How important is nutrition by itself?

To clarify this question, let’s say that your diet is poor, mostly junk food, but your caloric intake is sufficient and you are at a healthy weight and get a lot of physical activity and have no other common risk factors like smoking. What health consequences are likely, if any?

I ask because every single thing I’ve ever read about the relationship between diet and health seems to boil down to two problems: either you get obese, which causes problems, or you’re not getting enough calories, in which case you’re severely malnourished. I’ve never heard of a health consequence of poor diet where obesity wasn’t the key factor. It seems to go in steps: poor diet, then obesity, then oh shit. Is obesity a warning sign that things are starting to get bad, or can you have serious problems even while your weight is healthy?

eating 2000 calories per day of just king dongs, i think you would find yourself heavily vitamin deficient among other deficiencies.

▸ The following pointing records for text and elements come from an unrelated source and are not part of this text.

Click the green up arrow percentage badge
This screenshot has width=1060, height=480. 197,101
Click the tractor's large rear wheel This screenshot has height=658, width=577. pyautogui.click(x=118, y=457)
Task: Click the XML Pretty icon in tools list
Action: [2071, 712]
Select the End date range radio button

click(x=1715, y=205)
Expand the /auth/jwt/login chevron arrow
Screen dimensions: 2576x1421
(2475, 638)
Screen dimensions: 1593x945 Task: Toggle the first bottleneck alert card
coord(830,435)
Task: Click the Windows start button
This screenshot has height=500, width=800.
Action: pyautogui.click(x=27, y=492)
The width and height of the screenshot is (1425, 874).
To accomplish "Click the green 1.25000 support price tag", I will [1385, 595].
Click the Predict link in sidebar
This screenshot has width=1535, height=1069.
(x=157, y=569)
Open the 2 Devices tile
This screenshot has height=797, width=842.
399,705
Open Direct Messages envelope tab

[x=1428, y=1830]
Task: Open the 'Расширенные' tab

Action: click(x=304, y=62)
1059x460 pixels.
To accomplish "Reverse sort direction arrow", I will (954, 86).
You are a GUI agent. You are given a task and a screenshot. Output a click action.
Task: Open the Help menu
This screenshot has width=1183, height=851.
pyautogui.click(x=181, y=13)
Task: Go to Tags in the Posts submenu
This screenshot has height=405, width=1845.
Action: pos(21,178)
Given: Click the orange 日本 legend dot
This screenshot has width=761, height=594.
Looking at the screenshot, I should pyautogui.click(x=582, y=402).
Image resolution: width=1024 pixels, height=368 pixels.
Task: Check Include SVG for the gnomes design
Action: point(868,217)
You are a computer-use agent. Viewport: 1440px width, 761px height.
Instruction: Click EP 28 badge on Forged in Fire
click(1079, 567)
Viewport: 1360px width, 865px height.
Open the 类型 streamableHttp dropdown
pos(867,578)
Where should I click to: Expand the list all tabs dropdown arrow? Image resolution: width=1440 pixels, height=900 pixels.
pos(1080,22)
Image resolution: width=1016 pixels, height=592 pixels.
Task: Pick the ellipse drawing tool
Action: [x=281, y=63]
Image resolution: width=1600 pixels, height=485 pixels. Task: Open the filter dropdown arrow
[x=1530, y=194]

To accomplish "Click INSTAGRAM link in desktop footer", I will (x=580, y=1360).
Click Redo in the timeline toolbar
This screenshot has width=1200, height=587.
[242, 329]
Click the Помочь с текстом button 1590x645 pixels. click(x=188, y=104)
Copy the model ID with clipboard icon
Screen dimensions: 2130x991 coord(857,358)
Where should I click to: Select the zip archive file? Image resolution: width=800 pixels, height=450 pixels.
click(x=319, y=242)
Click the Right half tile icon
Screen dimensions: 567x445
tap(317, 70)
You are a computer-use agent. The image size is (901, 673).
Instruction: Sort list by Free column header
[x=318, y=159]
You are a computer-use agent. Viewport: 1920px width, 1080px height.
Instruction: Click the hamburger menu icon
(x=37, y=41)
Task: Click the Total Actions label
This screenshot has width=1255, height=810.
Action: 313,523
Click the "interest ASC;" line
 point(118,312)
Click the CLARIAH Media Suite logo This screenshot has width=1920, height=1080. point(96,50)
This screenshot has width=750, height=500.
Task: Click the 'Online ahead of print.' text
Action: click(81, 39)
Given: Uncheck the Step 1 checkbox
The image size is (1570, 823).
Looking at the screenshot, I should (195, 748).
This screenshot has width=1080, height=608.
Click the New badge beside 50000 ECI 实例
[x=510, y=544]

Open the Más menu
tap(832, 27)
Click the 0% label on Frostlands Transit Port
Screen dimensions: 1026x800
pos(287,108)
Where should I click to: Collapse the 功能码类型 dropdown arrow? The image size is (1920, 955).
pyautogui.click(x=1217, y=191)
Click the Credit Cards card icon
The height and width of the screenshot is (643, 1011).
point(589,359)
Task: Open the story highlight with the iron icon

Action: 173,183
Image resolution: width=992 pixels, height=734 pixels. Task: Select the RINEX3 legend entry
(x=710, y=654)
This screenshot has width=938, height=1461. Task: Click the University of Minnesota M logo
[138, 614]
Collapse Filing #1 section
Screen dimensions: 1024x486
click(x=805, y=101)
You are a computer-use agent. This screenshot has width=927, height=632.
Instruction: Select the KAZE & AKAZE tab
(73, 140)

Your body has it’s own internal menu it needs that has nothing to do with calories, calories are just energy, your body also has a large chemical requirement to fund its laboratories.

Lack of essential nutrients and minerals can be a real problem. If you eat nothing by potato chips and drink nothing but sodas your body won’t have what it needs to function properly. It won’t happen overnight, but sooner or later you’ll pay a price for bad eating habits.

Vitamin deficiencies. Mineral deficiencies.

Some of these will kill you. The ones that don’t may make you wish they did, you’ll be so miserable. Any of them are possible given a sufficiently imbalanced diet, even if calorically sufficient.

Yet vitamin deficiencies are very rare, and mostly related to not enough food. How frequently does someone actually get a vitamin deficiency when they are consuming enough food?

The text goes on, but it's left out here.